Vic Endress

Profile
- Position: Blocking back

Personal information
- Born: May 25, 1903 Evansville, Indiana, U.S.
- Died: August 29, 1970 (aged 67) Moline, Illinois, U.S.

Career information
- High school: Evansville Central (IN)
- College: None

Career history
- Evansville Crimson Giants (1922);

Career statistics
- Games played: 1
- Games started: 1
- Stats at Pro Football Reference

= Vic Endress =

American football player (1903–1970)

Victor F. Endress (May 25, 1903 – August 29, 1970) was an American football blocking back who played one season in the National Football League (NFL) for the Evansville Crimson Giants.

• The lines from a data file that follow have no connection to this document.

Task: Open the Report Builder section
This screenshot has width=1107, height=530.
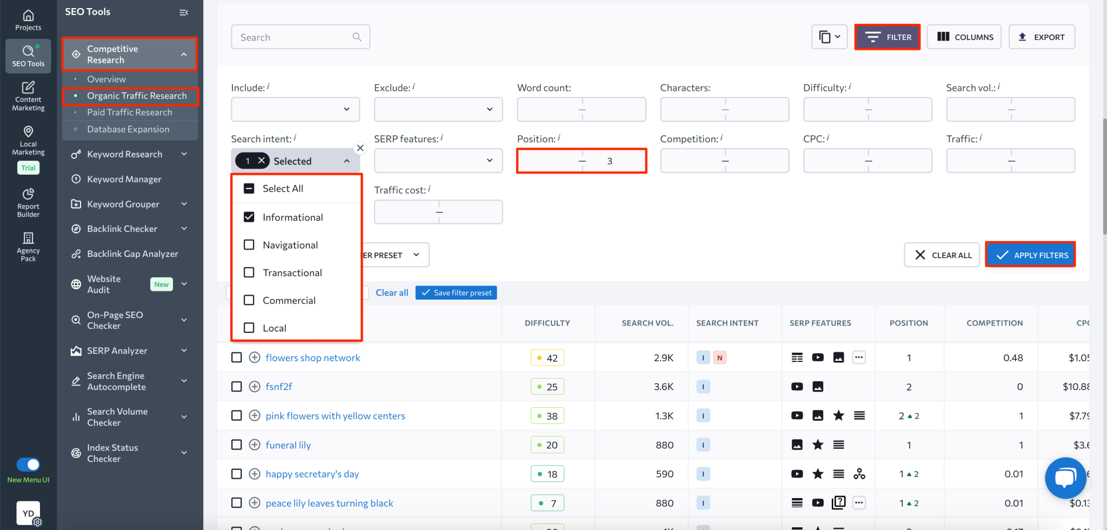Action: point(28,202)
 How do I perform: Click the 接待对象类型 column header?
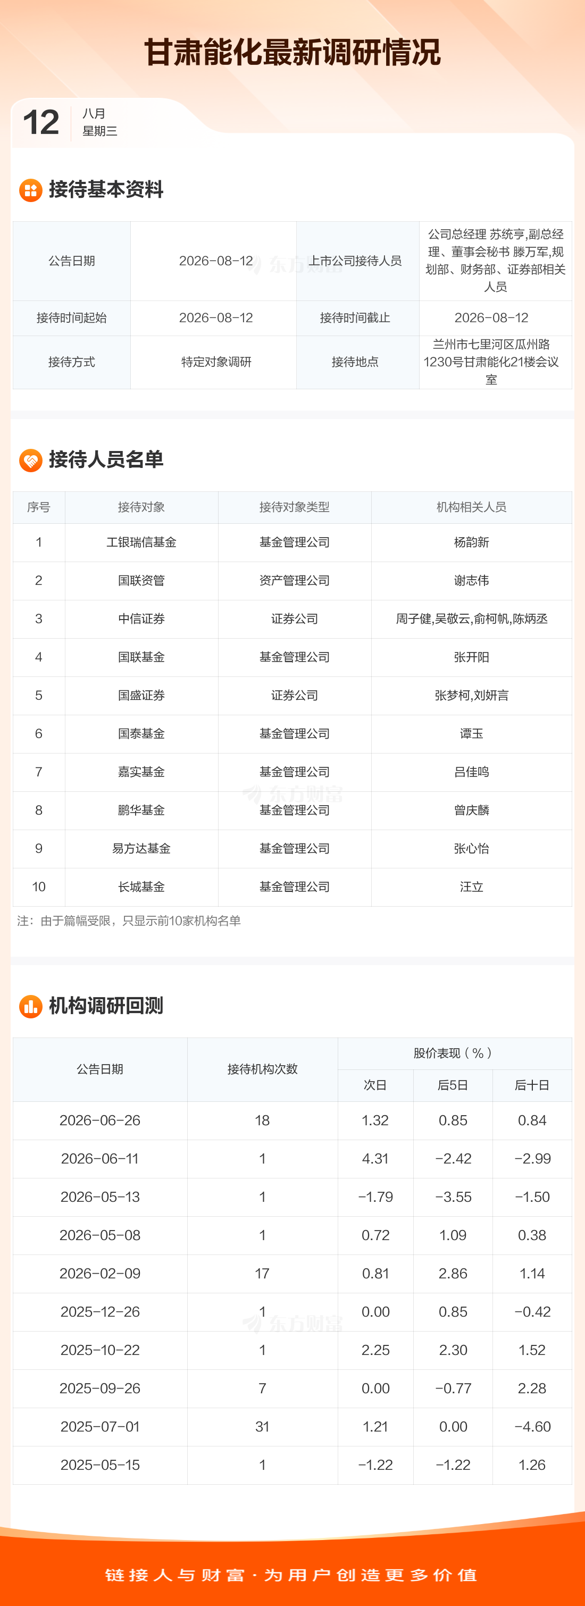(x=294, y=507)
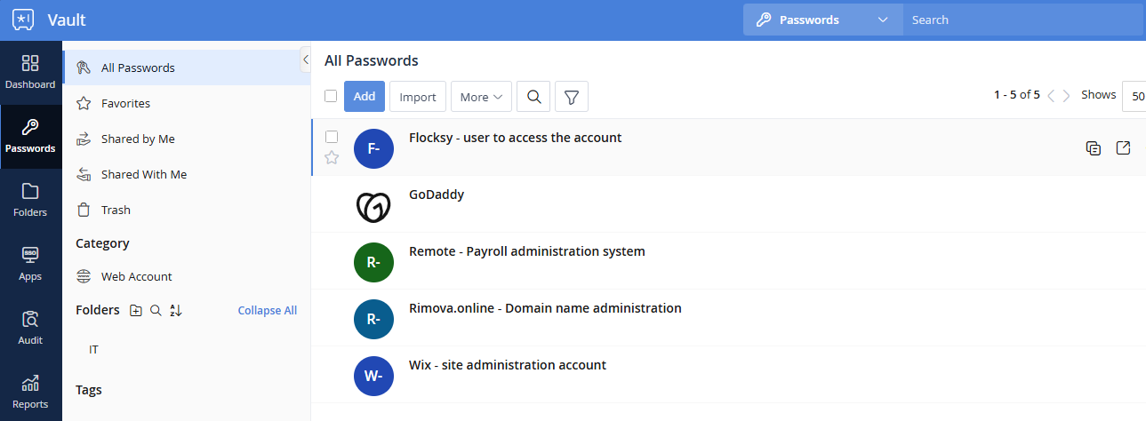This screenshot has height=421, width=1146.
Task: Copy the Flocksy entry using copy icon
Action: (x=1094, y=148)
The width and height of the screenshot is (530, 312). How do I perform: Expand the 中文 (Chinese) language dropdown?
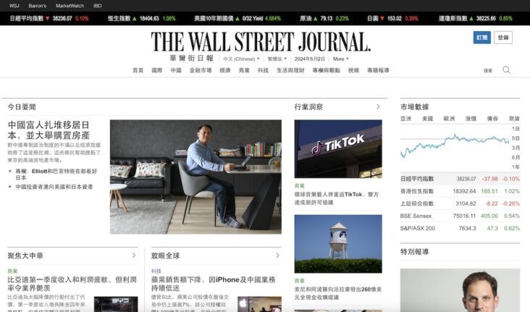click(x=241, y=59)
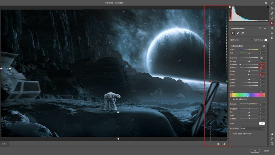Select the eraser mode for Graduated Filter
The height and width of the screenshot is (155, 275).
(x=243, y=33)
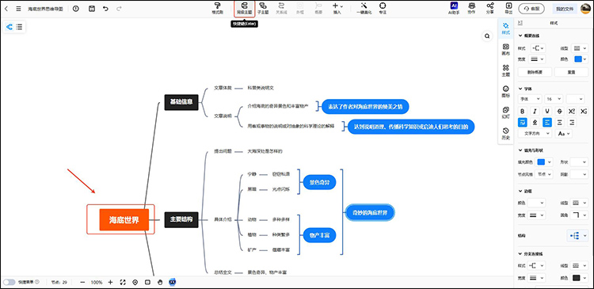The image size is (594, 289).
Task: Switch to the 画布 canvas tab
Action: click(x=505, y=49)
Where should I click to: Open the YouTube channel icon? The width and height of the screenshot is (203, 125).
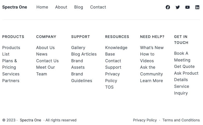(187, 7)
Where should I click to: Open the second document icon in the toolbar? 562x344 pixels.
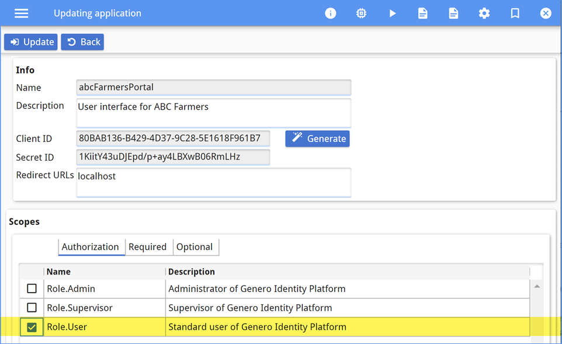pos(453,13)
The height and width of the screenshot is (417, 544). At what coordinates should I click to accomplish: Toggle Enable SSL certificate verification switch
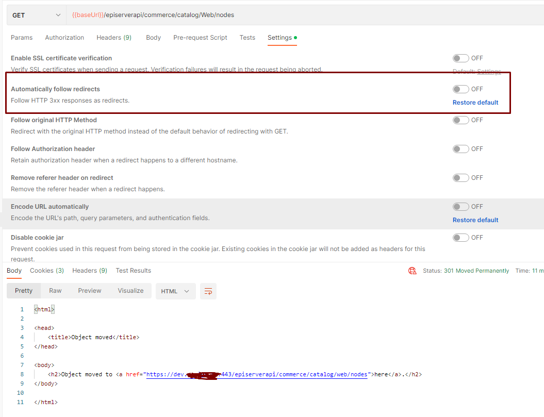[x=460, y=58]
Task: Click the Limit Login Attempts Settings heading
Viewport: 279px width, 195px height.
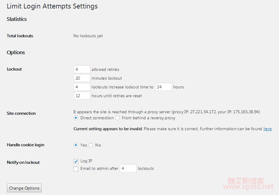Action: tap(52, 6)
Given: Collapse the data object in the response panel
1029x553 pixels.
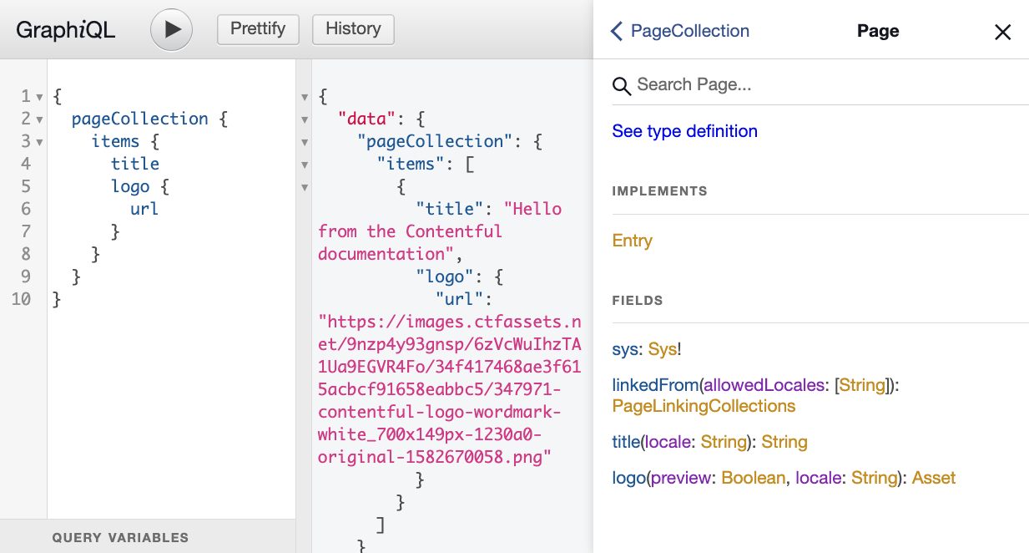Looking at the screenshot, I should point(305,119).
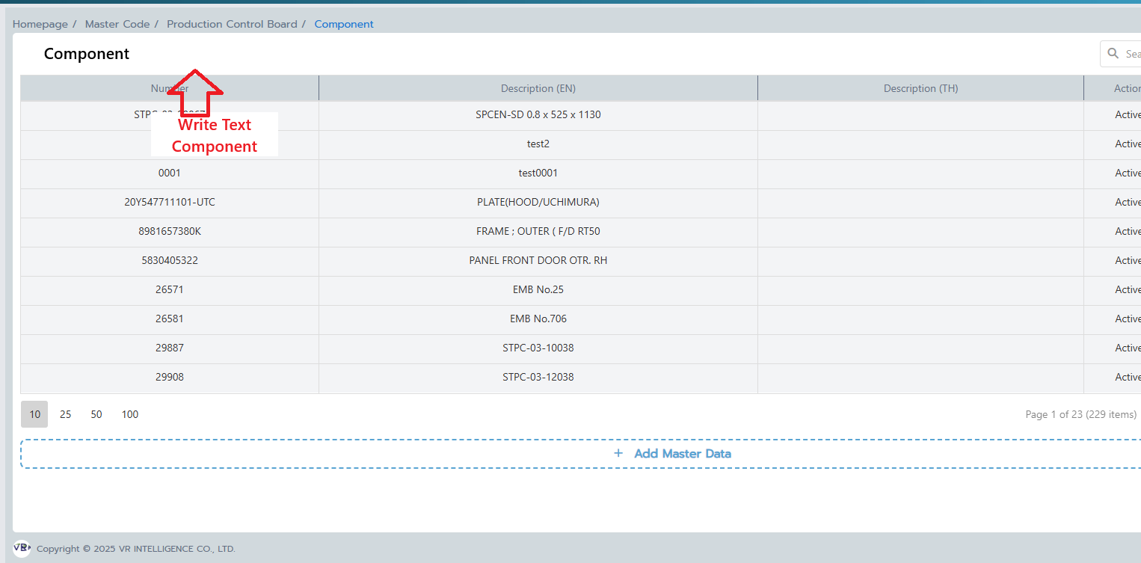This screenshot has width=1141, height=563.
Task: Show 50 items per page
Action: [x=96, y=414]
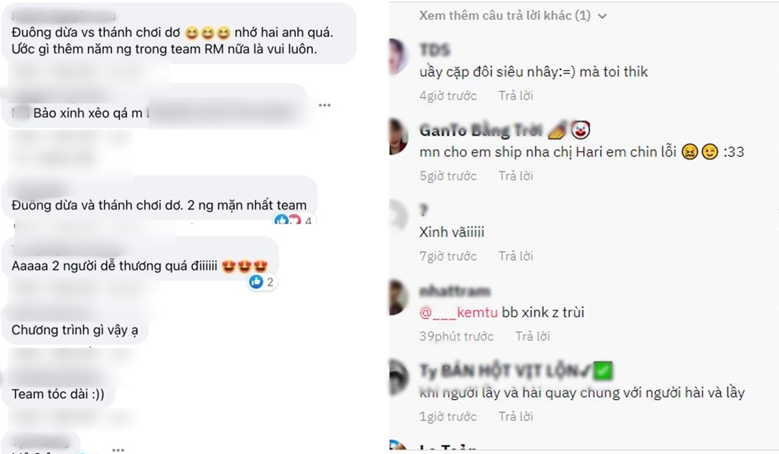
Task: Reply to the TDS comment
Action: 516,96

Endress was born on May 25, 1903, in Evansville, Indiana. He attended Evansville Central High School there, and skipped college at the opportunity to play professional football. In 1922, at the age of 19, he played for the Evansville Crimson Giants in the NFL, starting one game at the blocking back position. Evansville finished the season 0–3, and folded after the season, ending his career with just one appearance at the professional level.

In 1933, Endress was arrested and charged with robbing the safe from his father's grocery store in Evansville. He pled guilty and was sentenced to one to 10 years at the state reformatory.

Endress moved to the Moline, Illinois area in 1939. He worked there as a carpenter. He died in 1970 at the age of 67 at Moline Public Hospital.